Instructions for the task. Please output the forum post below about a video cubing portal in full, word for word.

Source extract.
— Begin —

# Video Cubing Portal.



## Moss (Jan 13, 2011)

Hello folks,

I was watching a cubing video on youtube and after that I started to read the comments and I was attracted to the following one "It'd be cool if we would have a site specific for cubing videos, tired of these utube faggs" (with over 30 thumbs up). 

I think that it would be nice if we would have a video cubing portal so I decided to work on the script. I want to create an unique video portal onyu for cubers where they will be able to share their records, posts videos of cubing meetings etc. I just wish to know if you would visit something like this.

*
FEATURES:
*- Ability to create your own channel and customize it.
- Review videos of other cubers, rate them and post comments.
- Ability to view the latest news and views from the cubing world.

If most of you will like the idea then I'll work hard on development but I'll require some help later on with the management. By management I mean a small team who will take care of news and WCA channel.

I can tell you a way more about this project but I'd like to hear some opinions at first.

— End —

Data entries.
— Begin —

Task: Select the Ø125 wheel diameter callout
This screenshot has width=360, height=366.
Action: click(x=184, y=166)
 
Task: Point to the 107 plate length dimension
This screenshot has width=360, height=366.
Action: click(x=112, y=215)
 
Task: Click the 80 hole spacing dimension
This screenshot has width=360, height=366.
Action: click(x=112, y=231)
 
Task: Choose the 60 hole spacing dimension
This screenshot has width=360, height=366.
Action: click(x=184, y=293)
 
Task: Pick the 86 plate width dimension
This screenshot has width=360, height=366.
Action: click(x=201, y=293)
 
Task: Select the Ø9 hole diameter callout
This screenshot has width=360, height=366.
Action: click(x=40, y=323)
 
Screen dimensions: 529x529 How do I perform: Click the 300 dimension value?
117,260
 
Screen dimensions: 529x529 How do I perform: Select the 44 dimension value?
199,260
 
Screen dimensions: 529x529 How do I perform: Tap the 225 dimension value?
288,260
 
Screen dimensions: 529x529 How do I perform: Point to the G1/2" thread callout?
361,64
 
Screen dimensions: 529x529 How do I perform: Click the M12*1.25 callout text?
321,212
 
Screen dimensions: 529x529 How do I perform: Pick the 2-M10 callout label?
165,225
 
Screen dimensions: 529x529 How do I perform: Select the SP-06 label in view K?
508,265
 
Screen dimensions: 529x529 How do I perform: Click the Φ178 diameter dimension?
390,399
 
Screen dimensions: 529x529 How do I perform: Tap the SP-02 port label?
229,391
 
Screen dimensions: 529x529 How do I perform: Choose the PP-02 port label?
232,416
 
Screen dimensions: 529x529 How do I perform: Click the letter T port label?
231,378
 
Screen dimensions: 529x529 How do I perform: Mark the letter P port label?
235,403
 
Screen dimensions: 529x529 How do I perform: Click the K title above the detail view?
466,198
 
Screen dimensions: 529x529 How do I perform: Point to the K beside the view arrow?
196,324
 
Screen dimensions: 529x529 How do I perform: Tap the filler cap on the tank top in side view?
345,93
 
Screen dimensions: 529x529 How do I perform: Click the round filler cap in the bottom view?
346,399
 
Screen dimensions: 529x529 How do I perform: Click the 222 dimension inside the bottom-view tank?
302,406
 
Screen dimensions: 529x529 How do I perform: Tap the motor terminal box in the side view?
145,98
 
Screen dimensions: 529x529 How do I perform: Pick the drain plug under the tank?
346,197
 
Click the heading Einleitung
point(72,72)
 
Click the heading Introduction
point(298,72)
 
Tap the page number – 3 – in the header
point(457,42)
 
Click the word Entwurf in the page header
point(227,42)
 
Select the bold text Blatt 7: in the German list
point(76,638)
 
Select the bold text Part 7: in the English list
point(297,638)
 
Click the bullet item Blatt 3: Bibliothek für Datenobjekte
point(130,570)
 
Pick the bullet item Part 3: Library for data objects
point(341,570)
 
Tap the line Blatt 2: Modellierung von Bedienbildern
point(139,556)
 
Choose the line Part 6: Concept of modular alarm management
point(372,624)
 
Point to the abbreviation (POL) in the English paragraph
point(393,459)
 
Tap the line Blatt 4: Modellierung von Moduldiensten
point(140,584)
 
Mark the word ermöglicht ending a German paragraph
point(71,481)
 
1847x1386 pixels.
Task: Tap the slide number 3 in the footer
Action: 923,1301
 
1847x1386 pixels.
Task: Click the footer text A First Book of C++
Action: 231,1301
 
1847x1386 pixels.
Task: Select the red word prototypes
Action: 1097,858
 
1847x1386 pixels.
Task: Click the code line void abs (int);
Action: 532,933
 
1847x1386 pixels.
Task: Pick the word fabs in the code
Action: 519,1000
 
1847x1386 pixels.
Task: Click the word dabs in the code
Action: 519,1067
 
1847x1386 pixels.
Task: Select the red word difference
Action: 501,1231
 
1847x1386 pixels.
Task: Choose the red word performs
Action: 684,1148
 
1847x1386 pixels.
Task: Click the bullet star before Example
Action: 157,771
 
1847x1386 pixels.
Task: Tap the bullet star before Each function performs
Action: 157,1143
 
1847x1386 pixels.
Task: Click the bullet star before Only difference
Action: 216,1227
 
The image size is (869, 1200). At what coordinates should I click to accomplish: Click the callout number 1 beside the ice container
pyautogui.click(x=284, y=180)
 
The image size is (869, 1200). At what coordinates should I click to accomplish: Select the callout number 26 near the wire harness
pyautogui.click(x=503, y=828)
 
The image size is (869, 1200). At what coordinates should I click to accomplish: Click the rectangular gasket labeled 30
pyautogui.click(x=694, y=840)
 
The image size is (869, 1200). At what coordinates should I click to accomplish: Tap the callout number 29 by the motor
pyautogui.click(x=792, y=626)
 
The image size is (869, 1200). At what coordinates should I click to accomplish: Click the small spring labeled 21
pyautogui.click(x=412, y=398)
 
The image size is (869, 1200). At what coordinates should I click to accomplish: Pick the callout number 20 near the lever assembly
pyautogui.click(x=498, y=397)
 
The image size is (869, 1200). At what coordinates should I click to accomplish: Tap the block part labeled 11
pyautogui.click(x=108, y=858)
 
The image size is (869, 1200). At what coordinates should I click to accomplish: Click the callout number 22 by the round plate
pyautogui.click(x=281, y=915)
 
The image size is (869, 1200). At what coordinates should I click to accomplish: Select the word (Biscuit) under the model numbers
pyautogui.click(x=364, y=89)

— End —

Expected answer.
# Video Cubing Portal.



## Moss (Jan 13, 2011)

Hello folks,

I was watching a cubing video on youtube and after that I started to read the comments and I was attracted to the following one "It'd be cool if we would have a site specific for cubing videos, tired of these utube faggs" (with over 30 thumbs up). 

I think that it would be nice if we would have a video cubing portal so I decided to work on the script. I want to create an unique video portal onyu for cubers where they will be able to share their records, posts videos of cubing meetings etc. I just wish to know if you would visit something like this.

*
FEATURES:
*- Ability to create your own channel and customize it.
- Review videos of other cubers, rate them and post comments.
- Ability to view the latest news and views from the cubing world.

If most of you will like the idea then I'll work hard on development but I'll require some help later on with the management. By management I mean a small team who will take care of news and WCA channel.

I can tell you a way more about this project but I'd like to hear some opinions at first.